NEW DELHI: Karnataka chief minister B S Yediyurappa (BSY) may have fended off an immediate crisis to his one and half year old government on Sunday, by publicly declaring that he will “quit his post” if the BJP central leadership of his party asks him to do so, referring to the Narendra Modi-Amit Shah-led BJP high command.
But, factional trouble is brewing in the state, with some younger leaders restless to earn their turn at wielding power, may not have ended for good as their efforts to do away with the old guard have support from a section of the central party organisation, according to party sources.
BSY’s offer to resign from office may have put his opponents on the backfoot for now, since it provided his supporters to come out in the open and back him, and pushed the fence sitters in the camp to take a call, to ensure the government did not fall. But state party leaders say, BSY’s opponents within the party have been in touch with BJP’s national general secretary B L Santhosh, who hails from the state and is perceived as the “number three” leader right after PM Modi and home minister Shah in the party hierarchy, who can take their case directly to the high command.
Hence, while BSY is seen as the most powerful leader of the party in the state even at his 75-years-plus age, Santhosh is perceived as the post powerful leader from the state at the Centre.
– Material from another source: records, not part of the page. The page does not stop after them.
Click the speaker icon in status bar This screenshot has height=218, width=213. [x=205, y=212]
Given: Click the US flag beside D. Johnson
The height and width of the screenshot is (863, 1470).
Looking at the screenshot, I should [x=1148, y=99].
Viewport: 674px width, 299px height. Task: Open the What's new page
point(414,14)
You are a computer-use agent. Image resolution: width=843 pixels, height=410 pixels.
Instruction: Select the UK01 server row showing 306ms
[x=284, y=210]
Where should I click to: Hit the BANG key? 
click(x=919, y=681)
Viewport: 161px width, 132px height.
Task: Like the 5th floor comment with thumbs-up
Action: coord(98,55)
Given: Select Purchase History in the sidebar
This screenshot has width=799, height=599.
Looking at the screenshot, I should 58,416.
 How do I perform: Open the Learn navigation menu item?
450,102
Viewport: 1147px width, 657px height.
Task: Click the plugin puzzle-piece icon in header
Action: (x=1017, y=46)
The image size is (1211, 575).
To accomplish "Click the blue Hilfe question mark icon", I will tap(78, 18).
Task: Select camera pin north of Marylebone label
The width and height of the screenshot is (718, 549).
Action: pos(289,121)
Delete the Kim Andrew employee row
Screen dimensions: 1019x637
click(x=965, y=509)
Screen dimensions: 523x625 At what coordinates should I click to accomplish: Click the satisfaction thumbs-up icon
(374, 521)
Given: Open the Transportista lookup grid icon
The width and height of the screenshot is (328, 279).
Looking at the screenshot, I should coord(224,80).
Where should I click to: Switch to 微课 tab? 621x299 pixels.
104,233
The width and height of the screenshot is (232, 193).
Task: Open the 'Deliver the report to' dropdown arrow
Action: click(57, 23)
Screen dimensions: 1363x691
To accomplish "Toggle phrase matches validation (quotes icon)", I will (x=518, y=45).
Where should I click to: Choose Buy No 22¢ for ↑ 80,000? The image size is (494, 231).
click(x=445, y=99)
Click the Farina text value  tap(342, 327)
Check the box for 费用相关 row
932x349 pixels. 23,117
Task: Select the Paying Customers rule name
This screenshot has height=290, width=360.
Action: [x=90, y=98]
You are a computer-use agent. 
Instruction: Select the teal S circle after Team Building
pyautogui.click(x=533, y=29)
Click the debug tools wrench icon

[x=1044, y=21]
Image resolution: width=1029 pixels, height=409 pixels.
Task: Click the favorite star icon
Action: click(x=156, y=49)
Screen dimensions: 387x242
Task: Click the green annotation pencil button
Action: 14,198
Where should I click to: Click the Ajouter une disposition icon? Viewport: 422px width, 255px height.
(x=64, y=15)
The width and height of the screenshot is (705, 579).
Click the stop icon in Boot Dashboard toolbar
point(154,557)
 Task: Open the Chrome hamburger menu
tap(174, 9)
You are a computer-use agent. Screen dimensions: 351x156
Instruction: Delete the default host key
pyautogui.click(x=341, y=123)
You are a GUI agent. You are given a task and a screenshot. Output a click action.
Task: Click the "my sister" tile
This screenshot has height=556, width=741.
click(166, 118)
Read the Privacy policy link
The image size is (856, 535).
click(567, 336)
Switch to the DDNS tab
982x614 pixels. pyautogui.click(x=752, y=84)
In fact, he is the second national general secretary of the party after former Union minister Ananth Kumar who passed away in 2018.
Trouble for the rival camp is that the BJP high command of Modi-Shah at the Centre, have left it to the state leaders to decide on their fate right from the time that the party toppled the Congress-JDS coalition government in 2019 to form government in the state for a fourth time and more importantly, do not favour an open rift in the ruling regime in Bengaluru, especially when the raging pandemic in the state needs to be controlled on priority basis.
Also, BSY continues to wield considerable popularity among MLAs and BJP supporters in the state. Hence any overt attempt to overthrow him could invite trouble for BJP, which is why the central leadership had to make an exception in accepting BSY as CM in 2019, even as he did not fit the party’s new norm of disqualifying those beyond 75 years of age.
But the main problem with the rebel group is too many names cropping up as CM aspirants which could cause fresh dissentions breaking out. Since BJP’s main support base in Karnataka lies with the Lingayat community, names of Laxman Savadi (deputy CM), Murgesh Nirani (BSY cabinet minister), Basangouda Yatnal (MLA), Basavaraj Bommai (BSY cabinet minister) have been thrown up. Among the others are C N Ashwathnarayan (deputy CM, Vokkaliga community), Pralhad Joshi, (Union minister, brahmin), Eshwarappa (BSY cabinet minister, Kuruba community), Govind Karjol (deputy CM, Dalit), and Sunil Kumar, Idiga (OBC).